The exhibition shows three moving television fragments from the 1950s, who included the French documentary maker Jean-Marie Drot of Tuynman in her studio. With her palette knife she stands behind the donkey in her studio, while her husband plays the oboe. The paint brings them to the linen as if it is a fragile treasure that is worn from one place to another. Her paintings, she says, are “not to be put into words.” Yet she makes an attempt for the viewers. You can only get admiration for this somewhat shy, but oh so precisely formulating young woman.

The exhibition in Museum Cobra is chronologically and thematically. She sees three -quarters of the upper floor of the museum and that easily fills Tuynman. Almost all works have been taken from private collections. Because which museum bought work from her? Exactly – almost no.

Left: Without title (without year, acrylic paint on canvas, 27 × 23 cm). Right: Landscape (1977, acrylic paint on canvas, 54 × 63 cm) Photo Reyer Bernson

In her earliest work – usually watercolors or oil paint on hardboard from the years 1948/1949 – her color feeling, her dimensions and abstracting capacity.
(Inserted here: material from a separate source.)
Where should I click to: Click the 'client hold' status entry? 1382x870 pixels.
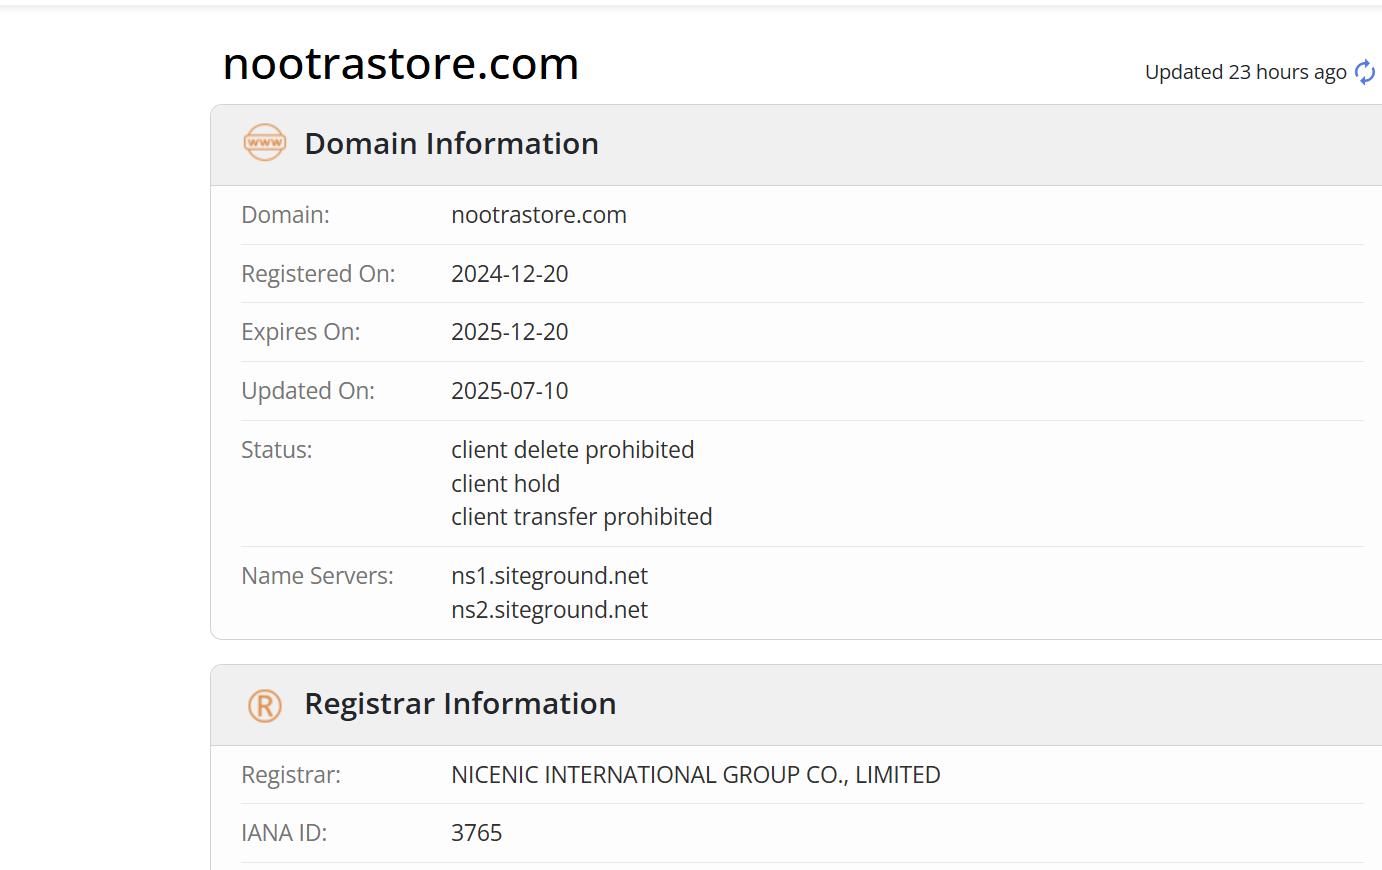coord(505,484)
A lake can be blood-red just as well, a bird the same size as a sailboat, and a haystack with little ones around it becomes an almost erotic composition in gold and lemon yellow.
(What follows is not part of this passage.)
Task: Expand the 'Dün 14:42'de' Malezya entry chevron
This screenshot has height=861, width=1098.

One of the great ensembles that the curator has sought together is the ‘factories’ series that Tuynman made on paper and on canvas in the early 1950s. They are abstract, just recognizable landscapes with a dark basic tone, on which cubes of bright red, yellow, blue, light green and white dance.

Tuynman has the most success in the period between 1955 and 1958. There are canvases that depict summer associations, such as sun, flowers, birds and vibrating insects – but all abstracted and only after repeated viewing to decipher.
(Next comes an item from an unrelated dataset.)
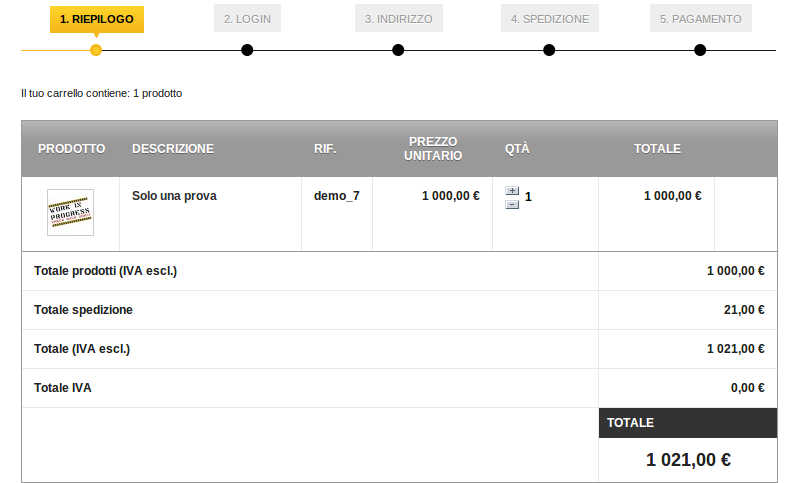
Task: Select the 1. Riepilogo step tab
Action: tap(97, 19)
One of the most beautiful paintings from that series, which director Drot also buys immediately after the film recordings in Tuynmans Atelier, is called L’été (1955). An old pink cover layer has been applied to a surface of blue with two flower skins that are reminiscent of futuristic fungi. Above it floats in tar light blue, green, red and yellow – look carefully – a dragonfly.

The success will not end in later years. How unjustified that is, shows this exhibition well. After her return to the Netherlands in 1963, Tuynman continues to renew itself. In addition to her landscapes – the mountains she once saw in the Pyrenees return as abstract echoes – she also paints figurative ‘dolls’, as she calls them. She is already investigating these ‘dolls’ in 1958. They are called kings, but are depicted on simple hardboard and wood, without sovereign fuss. In 1973 and 1974 very different ‘dolls’ appear. They are monumental figures on canvas, one of which is reminiscent of work that Marlene Dumas will make many years later.

Tuynman’s figures are androgynous, made up of a few simple, soft and boned color areas, with thin, clear contours in black. Flowers, birds and sometimes abstract shapes float around the figures in light gray.

The disappointments about the years of success, the poor and uncertain existence as an artist take their toll. Tuynman puts an end to her life in 1979. The days before her suicide she visits the people dear to her. She says goodbye without anyone suspect this. Her step is prepared, with attention to her environment and determined. And that is – sad enough – as she also worked in her art for many years.